Haha…is it? I admit I did not search for a similar issue when I reported this yesterday. Also I thought, if it still persists in the most recent version of Cubase, it probably hasn’t been looked at yet.
When you do this, you are still in the piano roll of one of the midi clips you are editing. You simply go into File → Export → Audio Mixdown. Keeping the piano roll open at this point is crucial.
For me Audio Render is the result you get when you do an Export Mixdown. The DAW renders the audio output into a file - hence, this is called Audio Render. I am sorry if that confuses you. I have been working with a lot of video editors in the past and this just has turned into my own jargon at this point
With “whole track”, I mean the entirety of midi events that are in the created cubase project. Both halves of the midi clip
My issue here is that, as long as I keep the piano roll editor open, it takes direct influence on how the audio mixdown turns out whereas this should have no effect on it at all. I get it that when you Solo something in the main track view, it only renders out all the unmuted tracks into the mixdown. But if you’re just quickly editing something in the score editor - like how I did yesterday when exporting a music loop for a game and had to edit the very first note just so it would not cut off the note too much, I left the piano roll open and exported the whole arrangement as I was doing several exports one after one until I had the best result. So basically, if I wanted to have everything exported and not just the section I was editing, I should have closed the piano roll every single time I did an export? I am really not sure if this is a bug or a feature …

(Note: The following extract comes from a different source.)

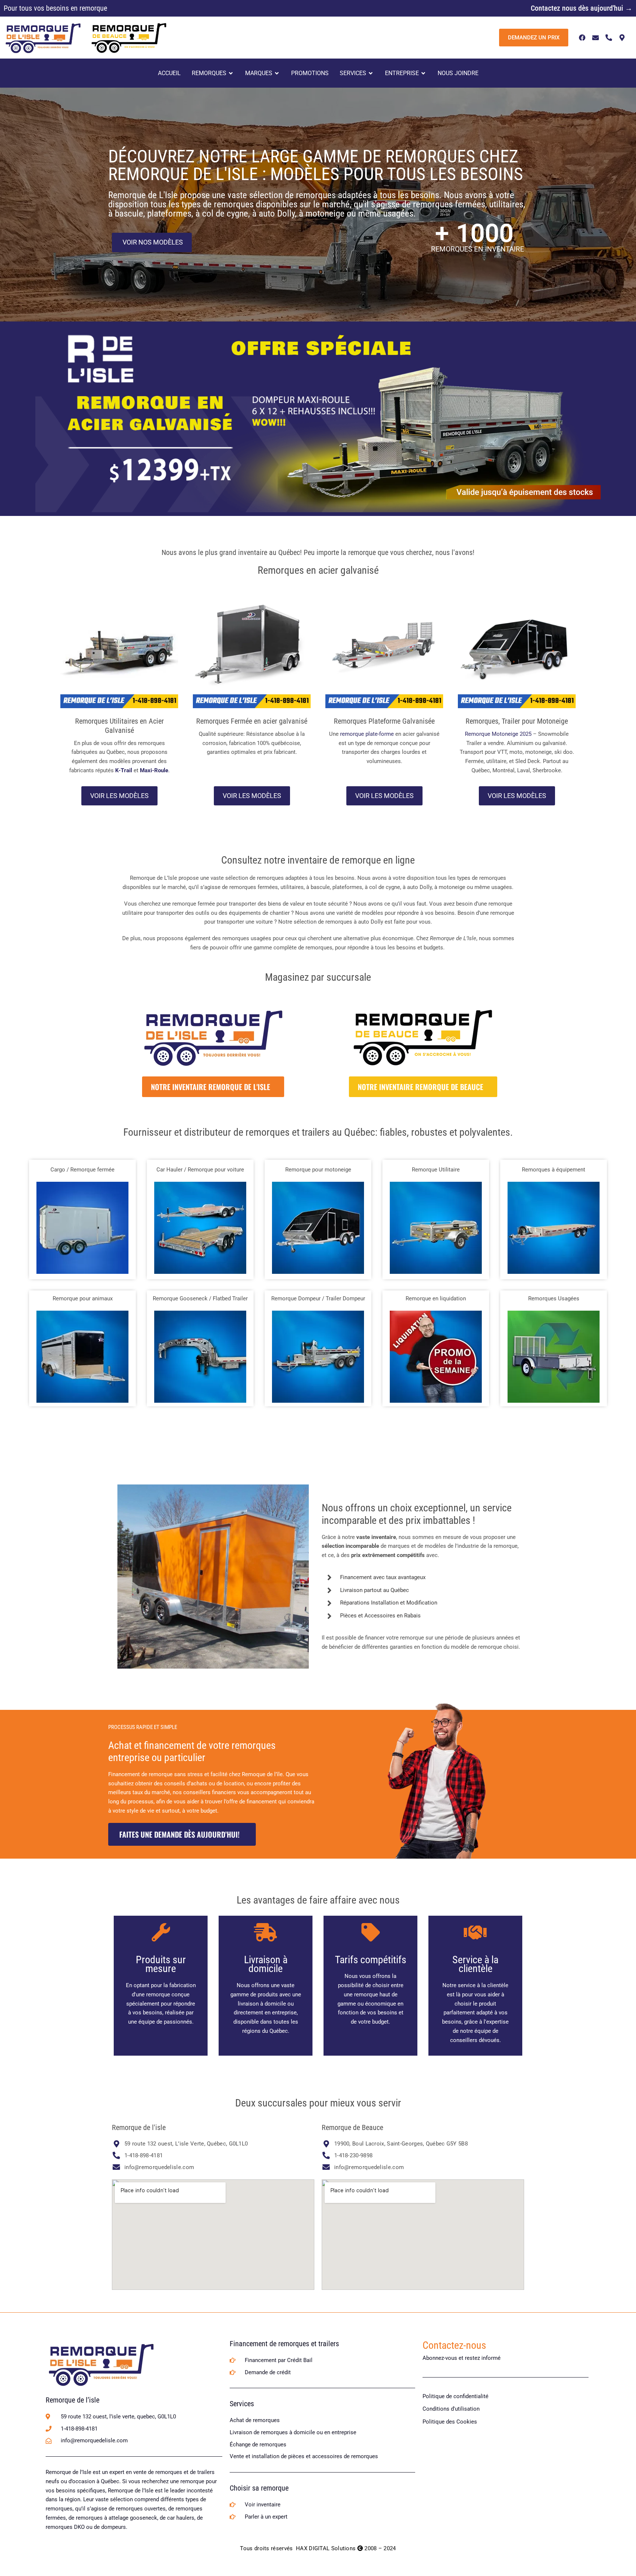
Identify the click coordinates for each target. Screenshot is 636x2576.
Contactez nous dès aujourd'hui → (581, 8)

There is a function called render in place that uses this terminology.
Maybe different vendors use different wording, in Cubase and Nuendo this is called Audio Export.
If you have solo enabled for the editor, it can have an effect on the outcome.
There is a setting that enables solo for the editor if you open it. You need to deactivate the solo state then.
Cubase uses the left and right locators as the borders for the range that will get exported.
But there are possible preferences that have an influence how the locators get set.